No, Sammael had lost his control. The beast inside his brother was too strong. “He won’t sacrifice for anyone.”
“You’ll see. He’ll burn.” Mateo advanced slowly toward the rising smoke. “An angel dies . . .”
Az stared after him, watching, torn.
His heart raced too fast. His palms were sweating. His muscles locked too tight.
Sammael.
Sacrifice?
He hadn’t understood the emotions he’d seen in his brother’s eyes that long-ago day. But those same emotions—they’d glittered in Sammael’s stare when the succubus vanished earlier.
Sammael had always felt too much, and those emotions had been the problem.
Az’s hands fisted.
Now it’s my problem, too.
Because he wasn’t just going to stand back while Rogziel killed his brother.
Az stared at the blaze. Heard the hungry growls, and he whispered, “Come get some, dog . . .”
This hellhound was even bigger than the one before. Bigger, darker, with a mouth at least twice the size of the last beast that had come at them. Just staring at the hound made Seline’s knees shake.
This hound had sunk its teeth into Tomas’s shoulder. Blood spilled beneath him. Tomas tried to grab the hound’s head, and almost lost his fingers.
But Sam was there. She watched as he shoved his foot into the hound’s head, giving a kick that made the beast howl.
Tomas leapt to his feet. “Get the fuck back to hell!” He roared and lifted his hands. Fire blasted out at the hound.
“No!” Seline yelled, but the fire had already reached the hound. It absorbed the flames and its eyes flashed an even brighter red. Then the hound got bigger.
Dammit.
“Help me!”
A woman’s scream came from inside the room.
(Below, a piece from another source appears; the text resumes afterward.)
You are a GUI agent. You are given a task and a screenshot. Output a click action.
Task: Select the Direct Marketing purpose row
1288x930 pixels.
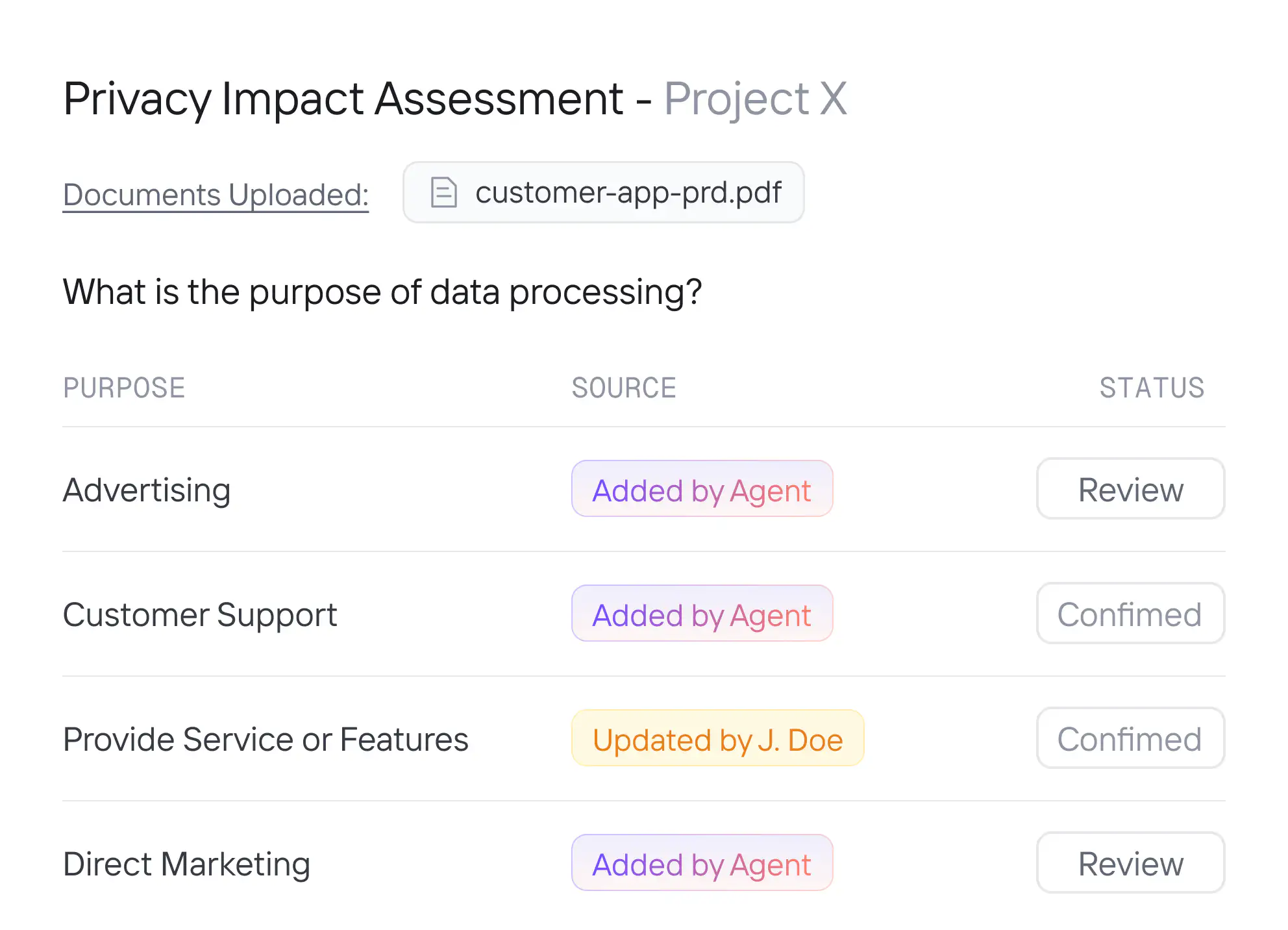click(186, 864)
Oh, no, that woman—Sierra—had actually been trapped in there with the hound? And the monster hadn’t eaten her?
Tomas’s head jerked at Sierra’s cry, and he rushed forward, right into the path of the hound.
But Sam knocked the beast out of the way. Seline expected the hound to lunge for Sam, but instead, the hound’s head turned, slowly. It licked its lips and focused that fiery stare on Tomas once more.
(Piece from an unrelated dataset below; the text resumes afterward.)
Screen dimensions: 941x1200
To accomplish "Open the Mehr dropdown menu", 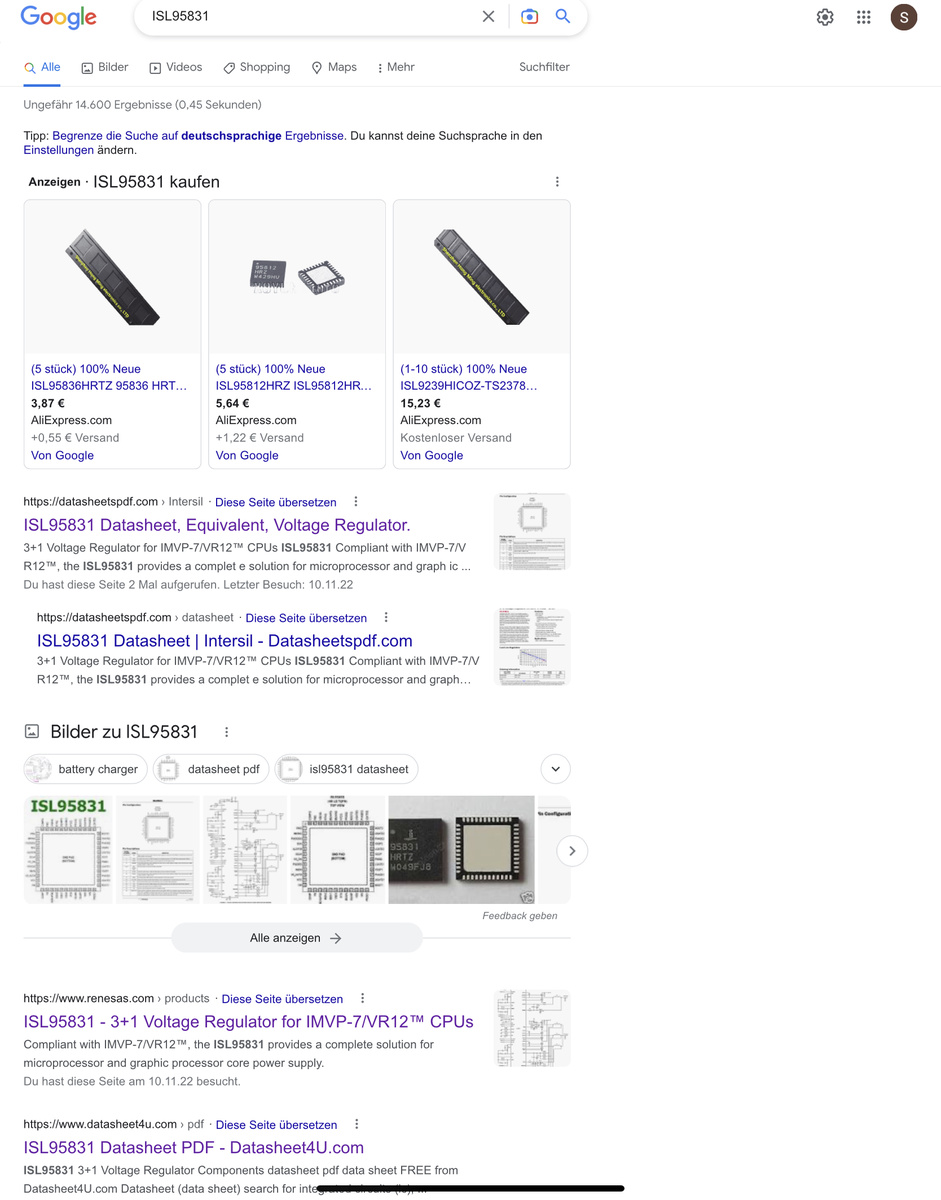I will pyautogui.click(x=395, y=67).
“Rogziel gave it your scent,” Sam snapped. “You’re its prey.” The hound slammed its body into Sam’s side and knocked him back.
You’re its prey.
Sam had told her that a hound didn’t stop until it took its prey.
Sam’s shove had sent Tomas stumbling to the ground. The hound closed in on him now.
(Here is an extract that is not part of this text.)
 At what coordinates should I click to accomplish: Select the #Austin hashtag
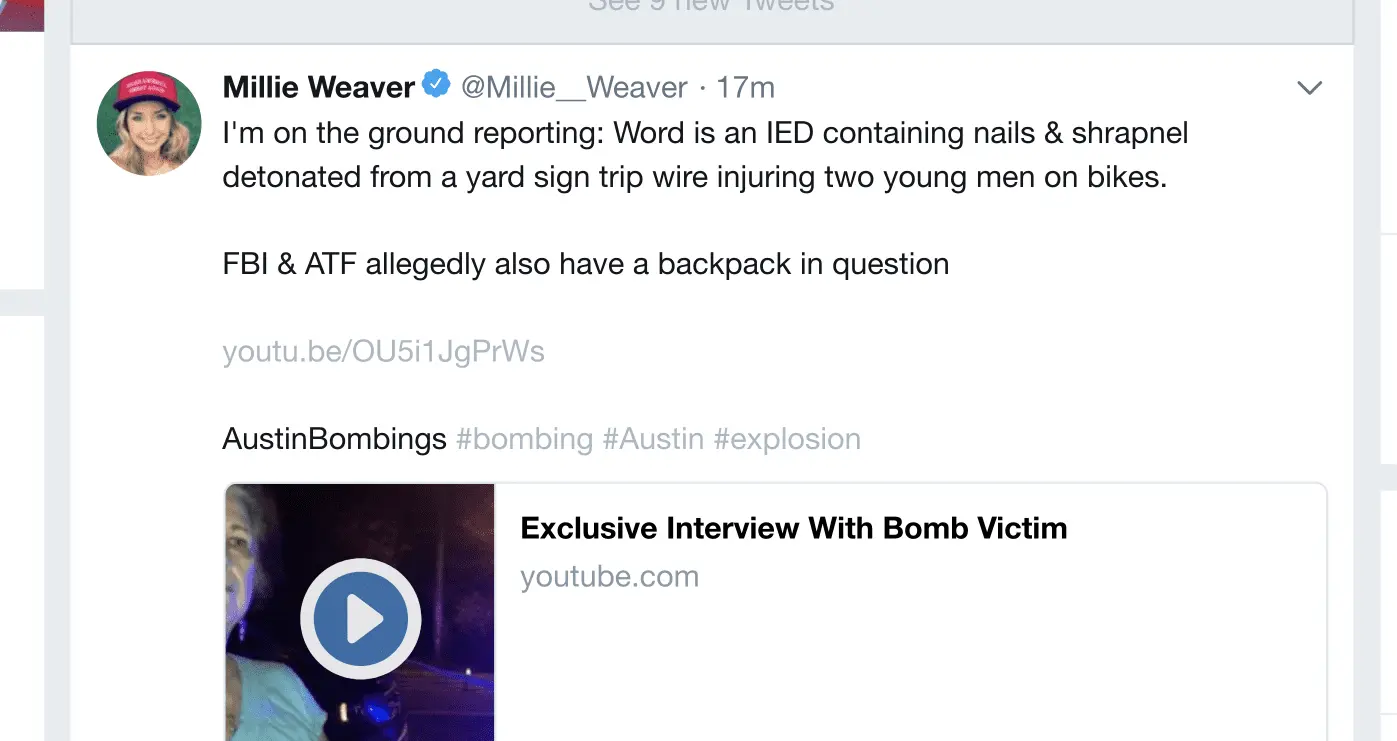[x=653, y=439]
This time, Seline ran in front of Tomas. Her heart raced so fast that her chest shook. But she’d stopped a hound before. She could do it again.
Right?
“Get back,” she gritted to the beast. Flames were snaking down the hallway. Great. Fabulous. Just what the hound needed—more power. “Get away from him. Go back to hell!”
The hound looked up at her with its fangs bared.
She straightened her shoulders.
“Go back to hell!”
Her words were close to a roar.
“Seline!” Sam screamed.
The hound leapt at her. Powerful paws slammed into her chest, and she hit the floor. The hound’s paws shoved against her and the beast hurtled forward over her—right at Tomas.
But Tomas wasn’t alone. Mateo stood beside him. “Let’s see just how well you can hunt,” Mateo said to the beast as he tossed a bottle into the air, a small bottle that Sam snagged with his left hand. In the next instant, Mateo and Tomas vanished.
Get-the-fuck-away
spell. Seline knew the witch had used it. Talk about some nice timing . . .
The hound howled and raced down the hallway, and Seline knew the monster was chasing after Tomas’s scent. Her breath choked out in a relieved gasp. That had been too close.
Sam grabbed her hand and hauled Seline to her feet. “The hound will find them.”
She knew he was right. The hound wouldn’t stop. Not until it had them. “I-I couldn’t stop it.” She’d tried, but—
“Please, God! Someone, help me!”
“You can’t control them all.” Sam kept hold of her hand and pulled Seline inside the room. “You can only control the one bound to you.”
Knowing that little piece of trivia would have been helpful earlier.
Before
she’d jumped in front of the hellhound.
“You have to summon it, Seline. You have to control
it.
You have to get
it
to kick ass for you.”
A woman with dark red hair waited in the middle of the room. Seline tried to hurry toward her.
Sam hauled her back. “No.”
“Please!”
The woman’s fists thudded into some kind of invisible wall. Tears streamed down her cheeks. “There was some kind of wolf in here with me. I thought it was going to eat me!”